If you occasionally daydream about a time you won’t have to battle rush-hour commutes to get to an office every day, you aren’t alone. But are you setting yourself up for a successful retirement? Even if you’re participating in a 401(k) or investing in the stock market, you may not be fully prepared to retire when the time comes.
Although there’s no shortage of tips on how to save for retirement, often they spend more time focusing on the logistics of saving and investing, rather than the realities of the retirement picture for today’s workers. Here are a few facts you may not know about your retirement savings.
You Need More Than You Think
Nearly one-quarter of Americans have less than $10,000 set aside for retirement.
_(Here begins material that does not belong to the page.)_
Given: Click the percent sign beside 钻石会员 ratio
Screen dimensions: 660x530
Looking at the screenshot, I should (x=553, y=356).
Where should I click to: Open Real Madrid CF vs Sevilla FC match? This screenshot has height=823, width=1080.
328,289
Studies show that overall, Americans are $6.6 trillion short of what they need to retire comfortably. With 165 million workers covered by social security, this adds up to a shortfall of $40,000 per worker. Even worse, one-third of Americans have no retirement savings at all. Even if you’re in the minority of consumers who are well prepared, it may still not be enough — especially with rising healthcare costs. Many people subscribe to the four-percent rule, which states that you need to be able to withdraw four percent of your nest egg each year of retirement to meet your expenses. Although this can vary due to inflation and other factors, it’s a good rule of thumb as you plan ahead. It’s important to be honest about what your monthly expenses will be and make sure you’ll have enough saved so your projected annual expenses only require four percent of what you’ve saved.
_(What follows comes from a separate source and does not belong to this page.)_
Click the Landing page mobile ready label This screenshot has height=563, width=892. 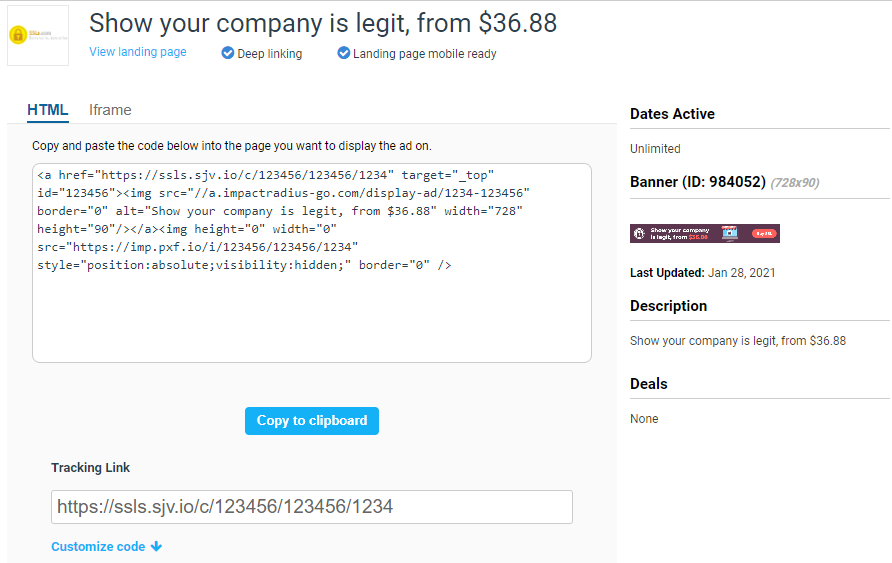424,53
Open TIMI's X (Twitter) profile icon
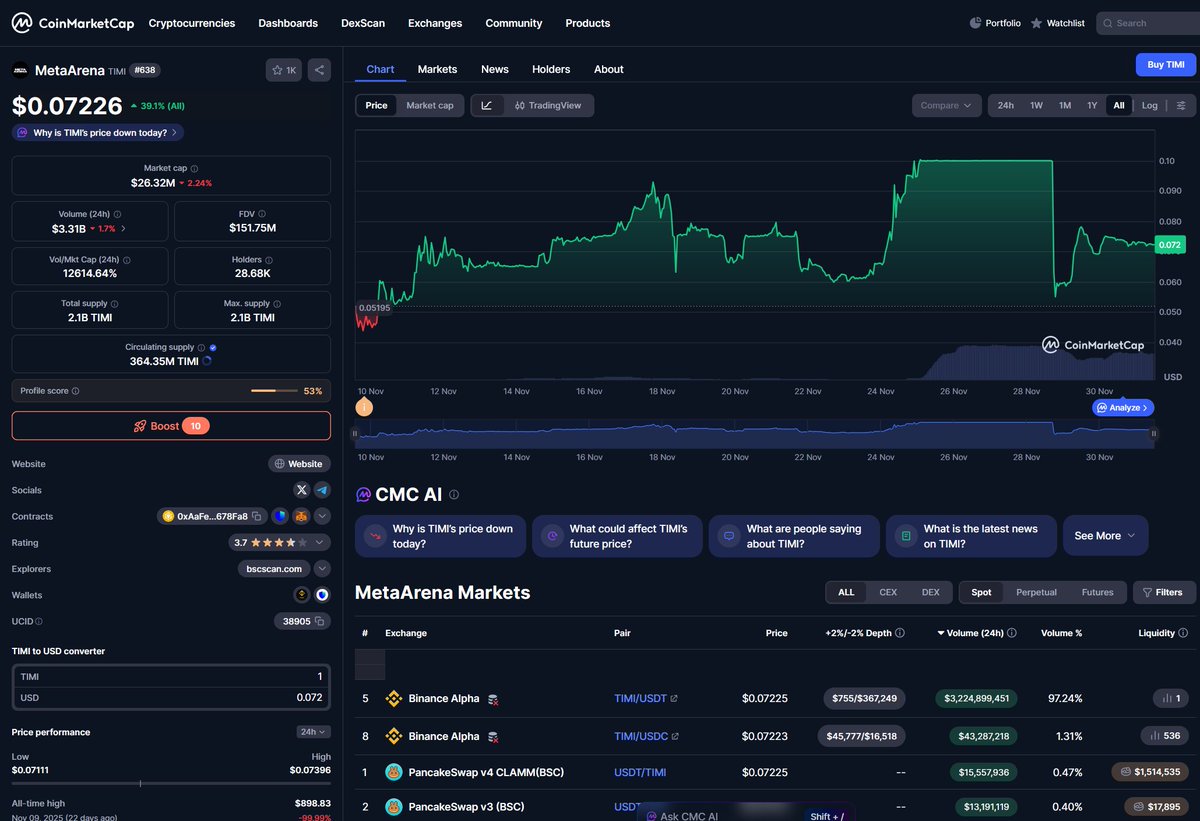 pyautogui.click(x=302, y=490)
You May Not Want to Retire
If you’re worried you won’t have enough money to stop working completely at 65, there are other options to consider. Many people find they don’t like a life of 24/7 leisure, instead opting to work part-time or freelance for something to do. According to an AARP study, 70 percent of experienced workers plan to work either full or part time after retiring, and 35 percent of respondents cite extra income as the reason why. This income could be enough to supplement your retirement savings, as well as any social security payments you get each month.
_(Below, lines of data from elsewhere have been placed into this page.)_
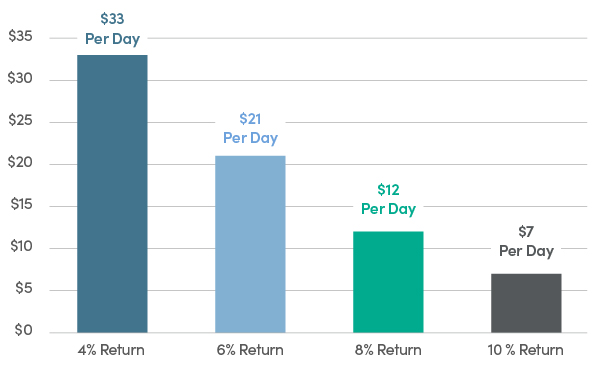Screen dimensions: 600x375
Task: Select the $7 Per Day label
Action: [526, 242]
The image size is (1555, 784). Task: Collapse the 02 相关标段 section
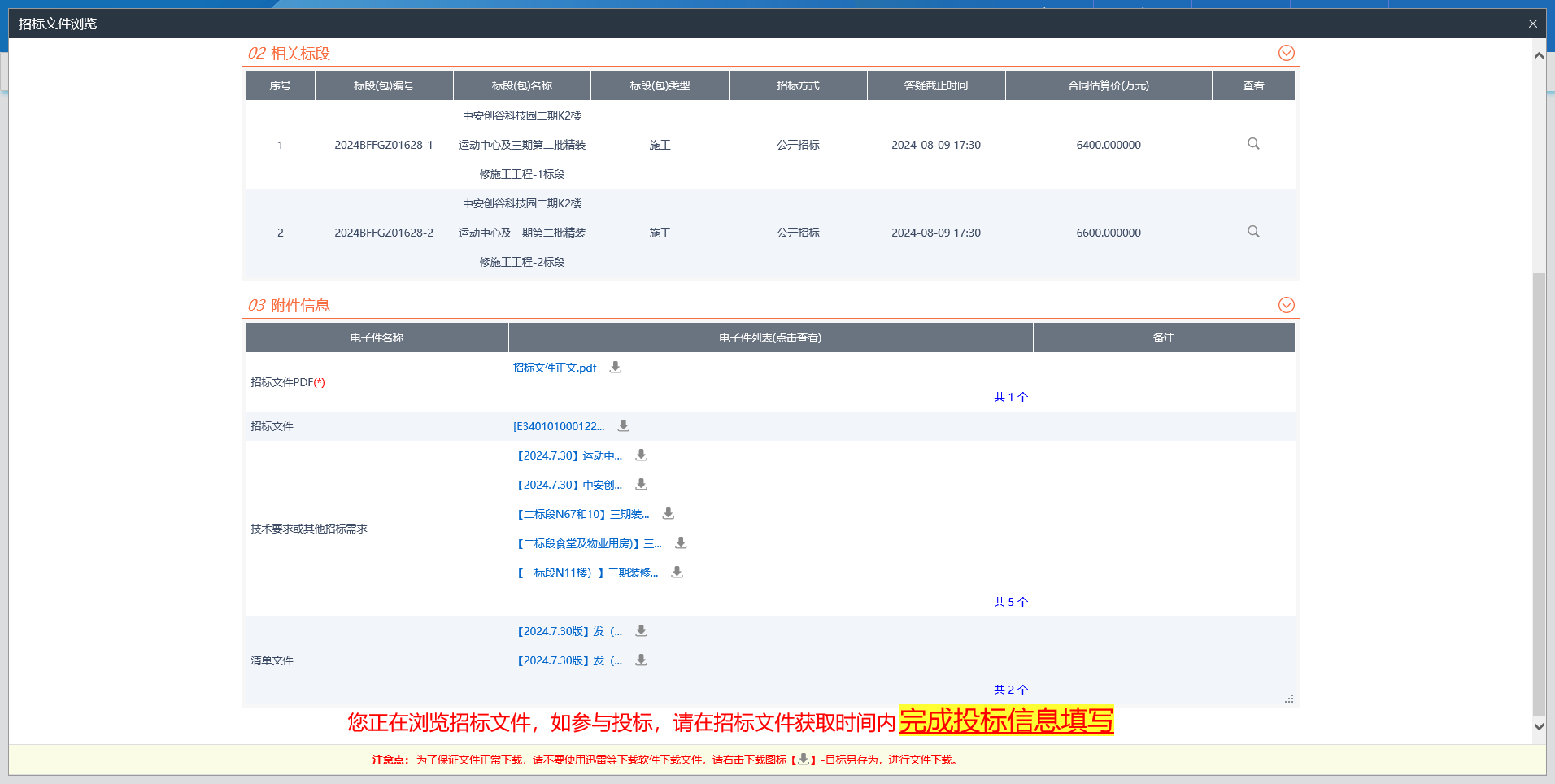pyautogui.click(x=1286, y=53)
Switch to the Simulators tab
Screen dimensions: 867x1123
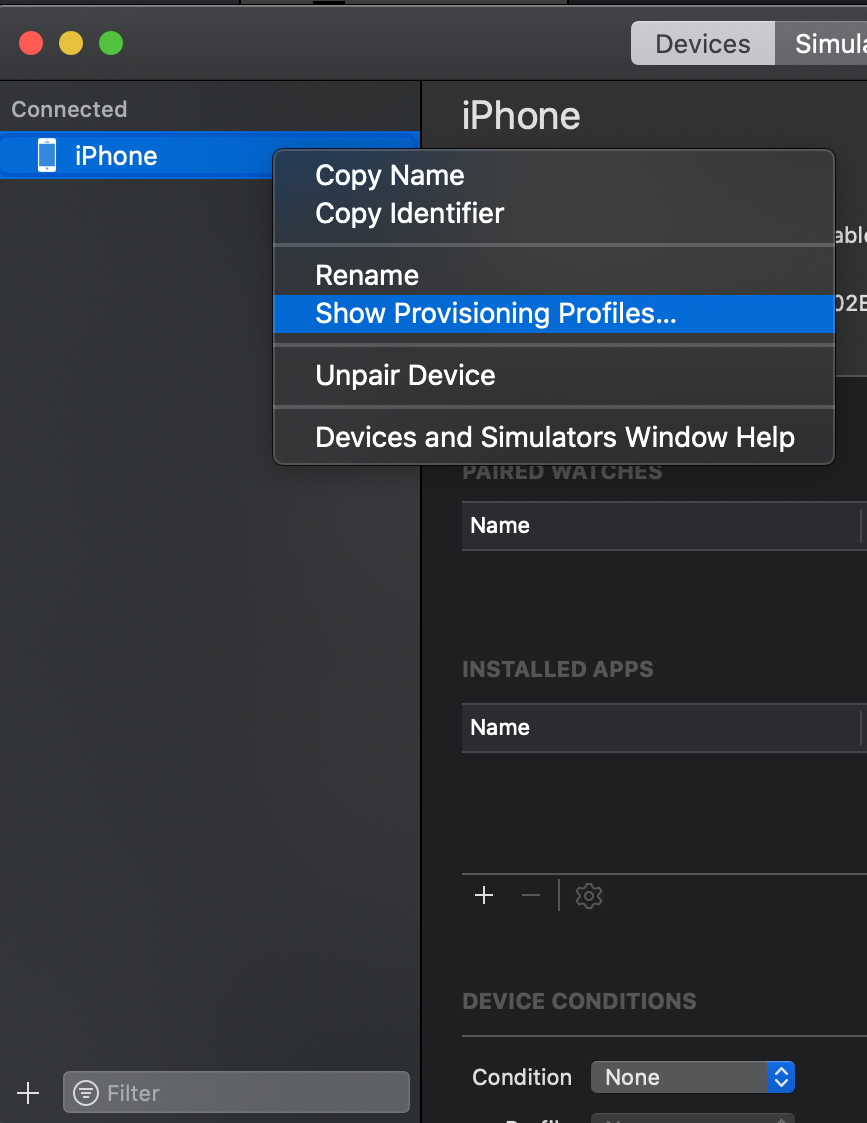coord(840,43)
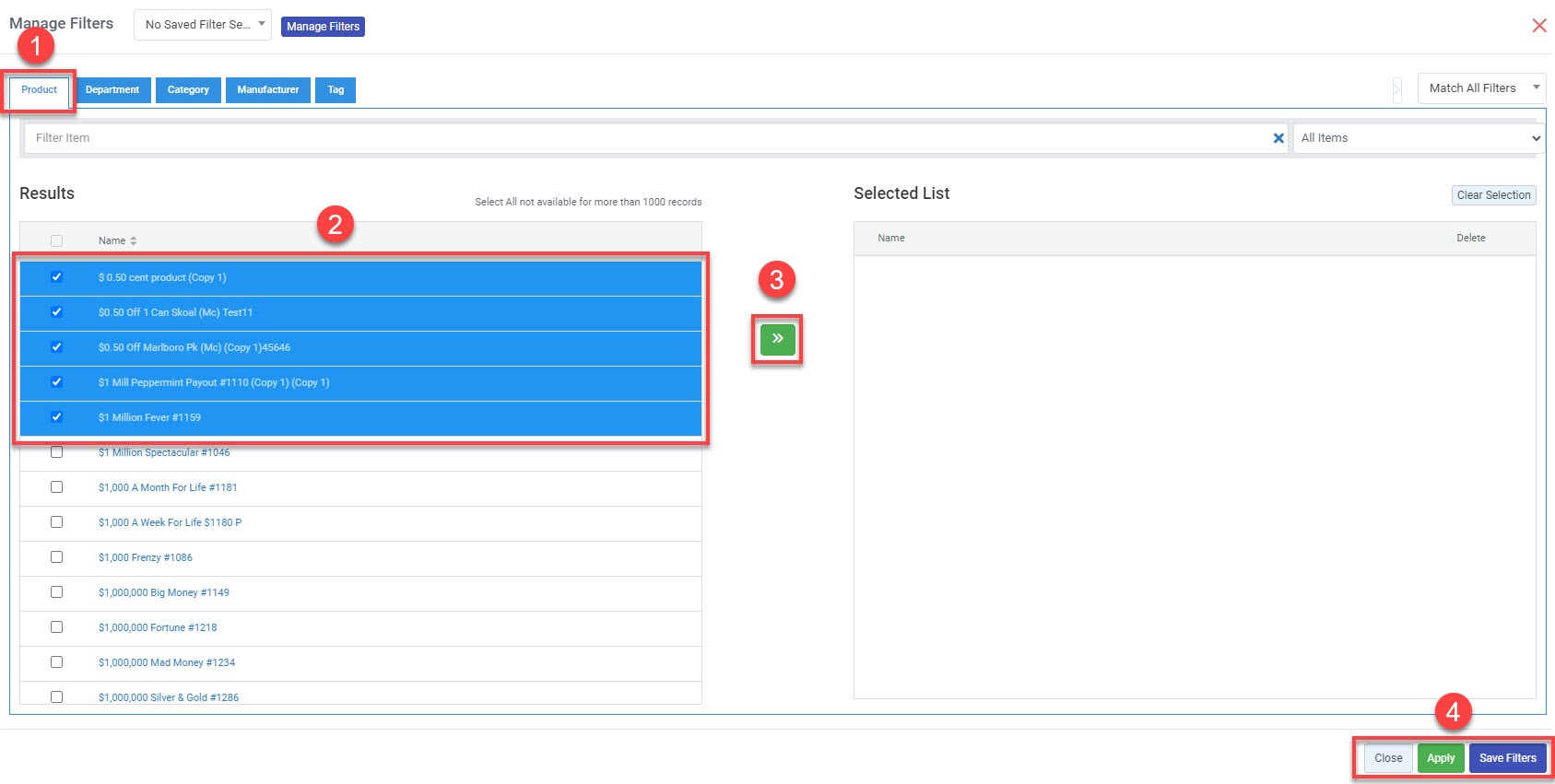Click into the Filter Item search field
1555x784 pixels.
click(645, 138)
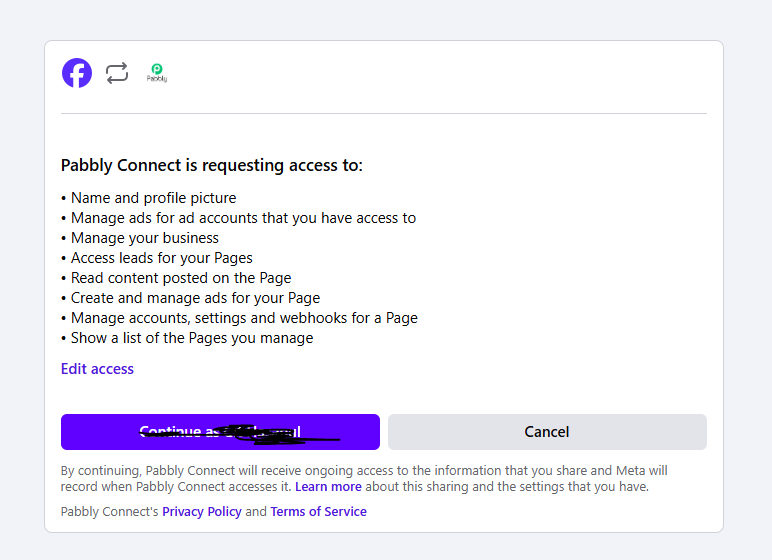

You Likely Won’t Travel — Unless You Plan For It
Most people add “travel” to their list of goals for post-retirement life, but that often isn’t the reality. One study found that retirees spend the majority of their time on activities like sleeping and watching TV, with travel not even making the list. For those who want to travel but don’t, poor health or lack of proper funds could play a role. If global travel is your dream, you may want to fit more traveling into your schedule while you’re still working, or put proper plans in place (like setting aside money specifically for traveling) to avoid roadblocks.
Your Home Is Part of Your Savings
As you’re scrambling to meet monthly retirement savings goals, don’t discount the value of the home you’ll own when you retire. If you have equity in that home, that could provide a substantial boost to your retired life, especially if it allows you to live mortgage-free during your golden years. However, if you have the extra savings, experts often recommend keeping a mortgage, especially if the payments are low. Before making the jump to retirement, make sure your mortgage is at an affordable rate,refinancing if necessary to make your payments more manageable. Most importantly, always participate fully in your long term financial planning so that you’ll remain in charge of what is happening with your investment money.
It may seem as though you have plenty of time to save for retirement, but the years will pass more quickly than you expect. Regularly audit the amount you have saved to make sure you are on the right track. Not only will this keep you comfortable in your later years, but it will also give you peace of mind today.